Was before my time, but iirc C and other (then) high level languages were supposedly able to put programmers out of jobs.
SQL was explicitly designed to allow “normal humans” to query the database. Nowadays “normal developers” aren’t even able to use it properly.
sometimes, it feels like managers hate engineers, and are constantly plotting their replacement. maybe its because it hurts their ego to know that the engineers they manage worked harder to get there and deserve a higher salary.
or else, it could be office politics. anyone who can claim to have removed an entire department from payroll is due a huge raise.
I don’t think it’s just managers saying hey we could automate such and such a thing away. It’s human nature to think “how could I improve this” which almost immediately leads to “if I get this right it could mean no work at all”
that explains why the idea to replace engineers would enter peoples minds, but not why they would try so, so hard to get people to believe it.
Every business’s biggest expense is labor. Skilled labor costs more. The people in charge like it when you save money.

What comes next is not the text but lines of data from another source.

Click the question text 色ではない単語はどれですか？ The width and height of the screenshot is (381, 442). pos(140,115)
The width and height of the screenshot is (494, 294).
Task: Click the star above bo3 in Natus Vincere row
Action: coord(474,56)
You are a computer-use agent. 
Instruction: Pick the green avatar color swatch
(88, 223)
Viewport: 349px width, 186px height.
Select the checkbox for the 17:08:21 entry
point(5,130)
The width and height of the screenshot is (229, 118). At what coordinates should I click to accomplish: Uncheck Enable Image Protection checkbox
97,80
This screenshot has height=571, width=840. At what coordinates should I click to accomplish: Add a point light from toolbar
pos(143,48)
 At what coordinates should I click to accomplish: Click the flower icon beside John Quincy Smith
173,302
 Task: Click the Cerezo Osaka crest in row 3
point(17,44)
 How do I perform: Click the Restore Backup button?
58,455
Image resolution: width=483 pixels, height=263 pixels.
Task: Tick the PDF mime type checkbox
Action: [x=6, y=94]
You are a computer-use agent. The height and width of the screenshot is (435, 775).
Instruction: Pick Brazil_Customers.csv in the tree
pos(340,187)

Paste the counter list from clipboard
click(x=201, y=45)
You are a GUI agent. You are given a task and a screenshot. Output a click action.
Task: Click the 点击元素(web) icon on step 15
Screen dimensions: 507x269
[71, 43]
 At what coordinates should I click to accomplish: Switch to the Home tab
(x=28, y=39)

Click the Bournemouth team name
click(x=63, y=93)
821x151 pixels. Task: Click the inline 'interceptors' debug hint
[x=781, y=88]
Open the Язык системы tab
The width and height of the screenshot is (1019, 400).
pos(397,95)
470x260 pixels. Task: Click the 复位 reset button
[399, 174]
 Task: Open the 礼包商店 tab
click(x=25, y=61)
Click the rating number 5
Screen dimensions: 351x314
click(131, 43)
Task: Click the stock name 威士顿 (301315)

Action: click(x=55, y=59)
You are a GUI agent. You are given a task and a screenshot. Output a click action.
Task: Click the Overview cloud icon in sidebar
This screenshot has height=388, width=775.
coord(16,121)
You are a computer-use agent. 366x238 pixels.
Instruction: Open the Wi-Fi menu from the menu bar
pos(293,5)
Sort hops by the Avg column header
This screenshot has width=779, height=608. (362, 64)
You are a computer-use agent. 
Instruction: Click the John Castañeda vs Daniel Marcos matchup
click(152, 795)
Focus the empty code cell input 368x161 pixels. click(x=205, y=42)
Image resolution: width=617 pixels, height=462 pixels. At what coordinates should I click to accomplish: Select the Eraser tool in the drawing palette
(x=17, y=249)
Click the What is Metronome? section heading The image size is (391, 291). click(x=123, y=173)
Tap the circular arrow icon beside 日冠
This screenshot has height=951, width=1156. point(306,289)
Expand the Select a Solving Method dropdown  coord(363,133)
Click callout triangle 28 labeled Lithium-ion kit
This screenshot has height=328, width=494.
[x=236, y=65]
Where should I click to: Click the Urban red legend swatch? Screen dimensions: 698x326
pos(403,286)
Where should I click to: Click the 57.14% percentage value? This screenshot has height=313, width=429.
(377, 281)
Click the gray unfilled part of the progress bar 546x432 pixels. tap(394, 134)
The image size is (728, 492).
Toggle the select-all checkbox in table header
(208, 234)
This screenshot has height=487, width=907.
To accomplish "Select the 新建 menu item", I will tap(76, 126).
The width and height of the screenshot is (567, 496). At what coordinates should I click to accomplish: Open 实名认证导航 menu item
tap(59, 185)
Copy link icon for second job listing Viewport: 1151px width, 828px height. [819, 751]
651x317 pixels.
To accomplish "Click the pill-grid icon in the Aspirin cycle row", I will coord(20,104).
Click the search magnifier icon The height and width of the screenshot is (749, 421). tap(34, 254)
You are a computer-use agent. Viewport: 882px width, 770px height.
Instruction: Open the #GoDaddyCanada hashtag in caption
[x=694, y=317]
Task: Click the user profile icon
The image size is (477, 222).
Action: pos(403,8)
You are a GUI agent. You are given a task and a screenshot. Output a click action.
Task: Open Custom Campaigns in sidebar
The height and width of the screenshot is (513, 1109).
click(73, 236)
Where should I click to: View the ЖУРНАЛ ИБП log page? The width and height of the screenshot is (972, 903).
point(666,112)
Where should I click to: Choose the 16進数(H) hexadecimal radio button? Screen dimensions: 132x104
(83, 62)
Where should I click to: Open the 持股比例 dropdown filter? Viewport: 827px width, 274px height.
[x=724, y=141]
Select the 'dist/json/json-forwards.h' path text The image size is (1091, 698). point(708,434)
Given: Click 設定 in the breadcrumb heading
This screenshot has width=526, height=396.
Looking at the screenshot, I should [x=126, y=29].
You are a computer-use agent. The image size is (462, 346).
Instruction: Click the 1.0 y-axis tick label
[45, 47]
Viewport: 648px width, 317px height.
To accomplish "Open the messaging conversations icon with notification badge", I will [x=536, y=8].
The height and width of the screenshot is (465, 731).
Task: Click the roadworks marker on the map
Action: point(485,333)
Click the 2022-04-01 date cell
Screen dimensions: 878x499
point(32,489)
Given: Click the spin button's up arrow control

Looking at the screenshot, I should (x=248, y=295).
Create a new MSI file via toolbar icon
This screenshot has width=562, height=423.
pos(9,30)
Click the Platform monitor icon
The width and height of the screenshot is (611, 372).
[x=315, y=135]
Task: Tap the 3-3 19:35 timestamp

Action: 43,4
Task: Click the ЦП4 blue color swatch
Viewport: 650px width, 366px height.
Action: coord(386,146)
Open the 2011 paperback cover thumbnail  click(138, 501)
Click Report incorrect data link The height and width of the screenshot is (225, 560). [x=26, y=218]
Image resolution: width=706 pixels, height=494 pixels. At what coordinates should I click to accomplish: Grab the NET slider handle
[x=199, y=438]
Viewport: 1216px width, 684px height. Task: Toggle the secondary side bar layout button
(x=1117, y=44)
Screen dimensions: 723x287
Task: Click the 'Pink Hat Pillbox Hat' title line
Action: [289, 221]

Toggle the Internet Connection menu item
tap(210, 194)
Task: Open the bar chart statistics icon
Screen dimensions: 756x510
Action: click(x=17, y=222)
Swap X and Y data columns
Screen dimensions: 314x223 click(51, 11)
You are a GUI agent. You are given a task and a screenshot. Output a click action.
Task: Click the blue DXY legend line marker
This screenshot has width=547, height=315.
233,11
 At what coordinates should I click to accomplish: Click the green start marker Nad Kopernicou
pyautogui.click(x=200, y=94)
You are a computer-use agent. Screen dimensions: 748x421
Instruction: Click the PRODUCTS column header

I think it’s wrong. But only because the interests of the people who own the machines and businesses diverge from the worker’s interests. I’d like to see more worker cooperatives. If the workers own the machines, then it’s good when things are automated.
I also don’t believe anything will ever be truly automated, or that it’s a good idea to try.
All that to say we don’t have to resort to an explanation of “managers must hate engineers” to understand why they would want to eliminate positions.
sometimes, it feels like managers hate engineers
They hate engineers because the engineers ask difficult questions that somebody needs to answer in order to really automate a process, and they take the time necessary to do so.
- can AI replace the job of a real programmer, or a team of software engineers? Probably not for a long time.
- can manager abuse the fantasy that they could get rid of those pesky engineers that dare telling them something is impossible? Yes totally. If they believe adding an AI tool to a team justifies a 200% increase in productivity. Some managers will fire people against all metrics and evidence. Calling that move a success. Same occurred when they try to outsource code to cheaper teams.
Salesforce advertised “No more developers” for awhile in the mid 2010s. It was great fun trying to clean up the mess all the “not programmers” made of those systems. I really hate Salesforce. They must have some of the best sales people on the planet.
And now job boards are full of ads for ‘salesforce developers’ that pay ridiculous amounts because nobody really wants to work on salesforce.
I know I’ve chosen to take lower paid jobs rather than work on Salesforce.
Hook me up, I work in outsourcing for salesforce and my current job has failed to find me a client for a while now.
They keep telling me it’s hard to find a client
Fortran was supposed to replace computers (people). Then the computers became Fortran coders.
Oracle has a product called Oracle Policy Automation (OPA) that it sells as “you can write the rules in plain English in MS Word documents, you don’t need developers”. I worked for an insurance organization where the business side bought OPA without consulting IT, hoping they wouldn’t have to deal with developers. It totally failed because it doesn’t matter that they get to write “plain English” in Word documents because they lack the structured, formal thinking to deal with anything except the happiest of happy paths.
The important difference between a developer and a non-developer isn’t the ability to understand the syntax of a programming language. It’s the willingness and ability to formalize and crystallize requirements and think about all the edge cases. As an architect/programmer when I talk to the business side, they get bored and lose interest from all my questions about what they actually want.
Edge cases are for teams that have internal testing AND care about quality.
A quick easy way to know if your new job is or isn’t one of those, is when you open a 3 year project and find no unit tests.